Requirement —
Put everything in the records below, from the line with "Given: Click the 78% Picked text" down to the line with "[x=75, y=82]", into a Markdown table with the columns Row and Line, numbering each line and skipping blank ones. Leave the pictures out.

## Start Data entries

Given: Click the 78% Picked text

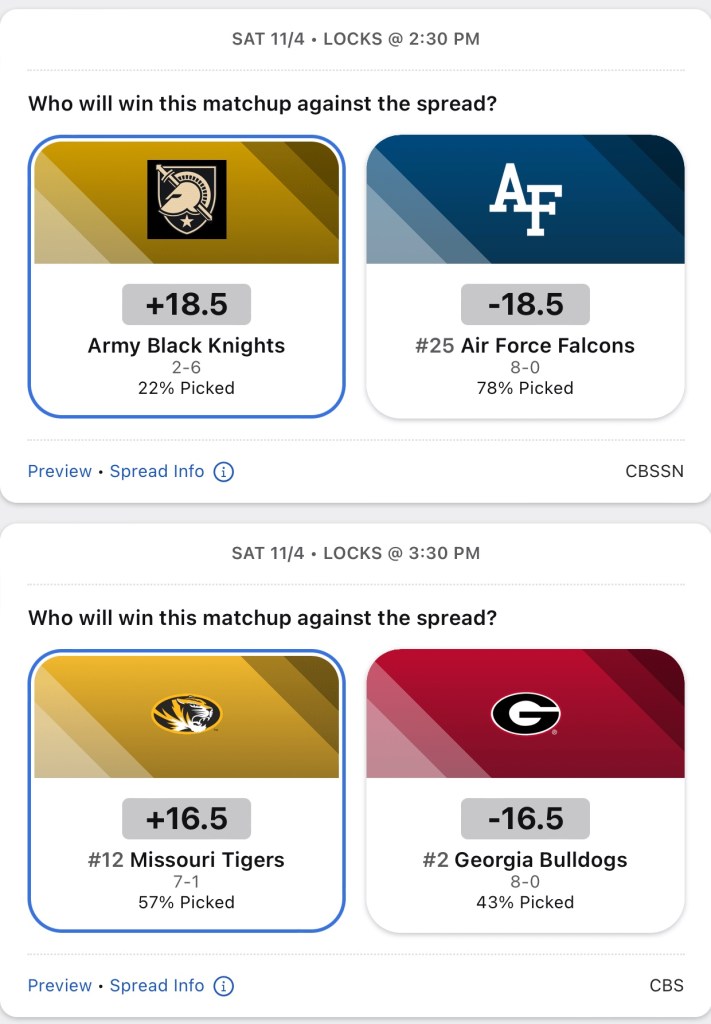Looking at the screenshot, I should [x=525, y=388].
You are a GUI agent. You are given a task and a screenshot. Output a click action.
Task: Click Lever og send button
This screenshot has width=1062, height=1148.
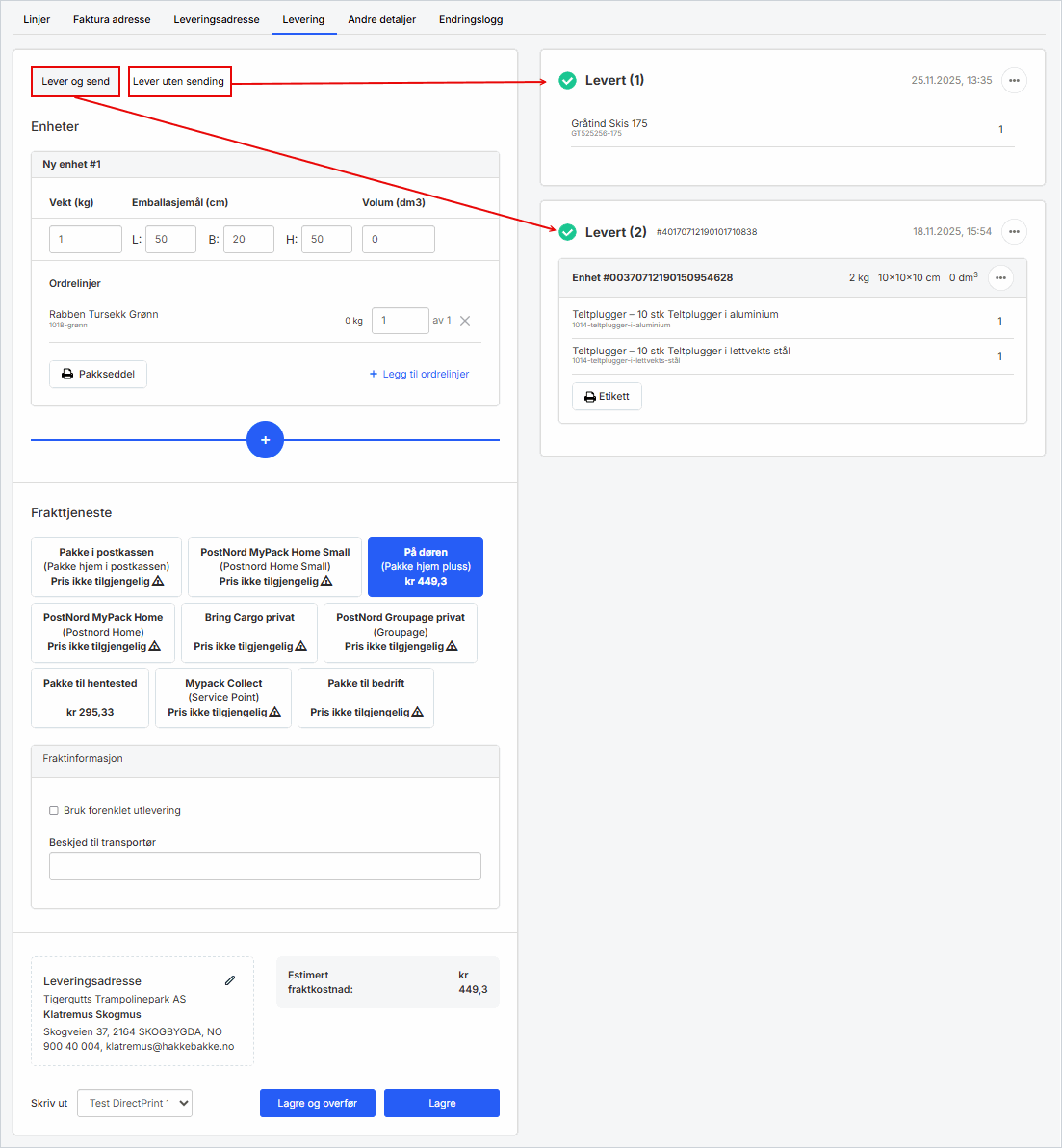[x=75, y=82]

## End Data entries
## Start Data entries

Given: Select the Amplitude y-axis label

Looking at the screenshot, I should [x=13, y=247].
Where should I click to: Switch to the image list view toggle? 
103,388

## End Data entries
## Start Data entries

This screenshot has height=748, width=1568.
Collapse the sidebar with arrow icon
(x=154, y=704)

## End Data entries

Written response —
| Row | Line |
|---|---|
| 1 | Given: Click the 78% Picked text |
| 2 | Looking at the screenshot, I should [x=525, y=388]. |
| 3 | You are a GUI agent. You are given a task and a screenshot. Output a click action. |
| 4 | Task: Click Lever og send button |
| 5 | This screenshot has width=1062, height=1148. |
| 6 | [x=75, y=82] |